Why Cyber Essentials Certification is Important for Your Business

There are several benefits associated with Cyber Essentials, such as:

  • Improved protection against common cyber threats, such as malware.
  • Reassurance to customers and clients that you take cyber security seriously. 
  • Affordable, straightforward framework for improving cyber security. 
  • Protecting business operations and reputation, creating better client relationships. 
  • Potential for insurance benefits or preferential terms for certified businesses.
  • Increased awareness of cyber security risks within the business and outside world. 

The Five Key Controls of Cyber Essentials

The five key technical controls of Cyber Essentials are designed to cover a range of the most common internet-based threats, giving businesses a suitable level of protection for their most important data.
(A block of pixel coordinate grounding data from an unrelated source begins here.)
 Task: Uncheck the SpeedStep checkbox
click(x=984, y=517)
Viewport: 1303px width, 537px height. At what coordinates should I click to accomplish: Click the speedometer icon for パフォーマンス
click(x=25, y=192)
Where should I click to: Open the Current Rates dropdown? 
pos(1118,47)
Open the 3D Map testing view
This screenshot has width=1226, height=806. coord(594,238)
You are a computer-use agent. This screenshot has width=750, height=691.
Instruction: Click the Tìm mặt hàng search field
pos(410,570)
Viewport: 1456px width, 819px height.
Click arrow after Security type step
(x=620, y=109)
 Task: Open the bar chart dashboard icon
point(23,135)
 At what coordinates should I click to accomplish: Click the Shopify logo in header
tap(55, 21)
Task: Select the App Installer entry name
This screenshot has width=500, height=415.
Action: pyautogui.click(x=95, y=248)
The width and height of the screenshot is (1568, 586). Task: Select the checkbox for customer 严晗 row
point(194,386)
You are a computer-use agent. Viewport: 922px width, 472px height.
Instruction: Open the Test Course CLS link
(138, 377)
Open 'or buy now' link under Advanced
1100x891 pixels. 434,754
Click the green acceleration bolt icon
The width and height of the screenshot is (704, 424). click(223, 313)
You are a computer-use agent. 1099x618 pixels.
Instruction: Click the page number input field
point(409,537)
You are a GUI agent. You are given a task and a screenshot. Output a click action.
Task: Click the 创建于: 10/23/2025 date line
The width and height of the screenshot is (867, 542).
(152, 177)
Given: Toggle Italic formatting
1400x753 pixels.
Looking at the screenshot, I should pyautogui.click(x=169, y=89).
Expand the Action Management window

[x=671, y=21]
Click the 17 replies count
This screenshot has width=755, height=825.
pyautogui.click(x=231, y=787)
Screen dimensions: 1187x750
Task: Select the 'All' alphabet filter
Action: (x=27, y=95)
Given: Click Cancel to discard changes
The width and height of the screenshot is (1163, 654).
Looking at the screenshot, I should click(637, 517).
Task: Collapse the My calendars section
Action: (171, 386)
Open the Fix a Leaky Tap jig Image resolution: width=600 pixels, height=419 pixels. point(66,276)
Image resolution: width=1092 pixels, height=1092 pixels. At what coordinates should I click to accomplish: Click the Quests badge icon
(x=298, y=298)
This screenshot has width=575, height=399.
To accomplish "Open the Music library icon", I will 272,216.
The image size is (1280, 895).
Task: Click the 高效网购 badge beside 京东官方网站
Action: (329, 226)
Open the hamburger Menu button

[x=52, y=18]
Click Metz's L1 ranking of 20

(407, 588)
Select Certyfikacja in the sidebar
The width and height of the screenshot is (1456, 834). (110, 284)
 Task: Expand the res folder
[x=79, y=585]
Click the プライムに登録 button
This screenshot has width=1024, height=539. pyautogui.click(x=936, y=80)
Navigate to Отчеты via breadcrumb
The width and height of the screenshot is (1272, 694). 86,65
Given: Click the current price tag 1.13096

These five controls are:

  1. User Access Control: Restricting access to data and services to authorised users only.
  2. Secure Configuration: Ensuring that systems are configured in the most secure way for the needs of the business.
  3. Security Update Management: Applying security updates and patches promptly to protect against known vulnerabilities.
  4. Firewalls and Internet Gateways: Implementing measures to prevent unauthorised access to or from private networks.
  5. Malware Protection: Deploying appropriate measures to detect and prevent malware infections.

Cyber Essentials vs Cyber Essentials Plus

Comparison laptop

As mentioned earlier, there are two levels of this scheme:

  1. Cyber Essentials: This is a self-assessment option where businesses evaluate their own systems against the prescribed security controls, through an online assessment which is then reviewed by a Cyber Essentials Assessor who provides feedback on areas for improvement. There is no independent validation at this level. 
  2. Cyber Essentials Plus: This higher-level approach requires an independent evaluation, completed by an accredited third party. In addition to the self-assessment questionnaire, it involves a technical audit of your IT systems to verify the implementation of security controls, giving greater assurance that you’re complying with the scheme.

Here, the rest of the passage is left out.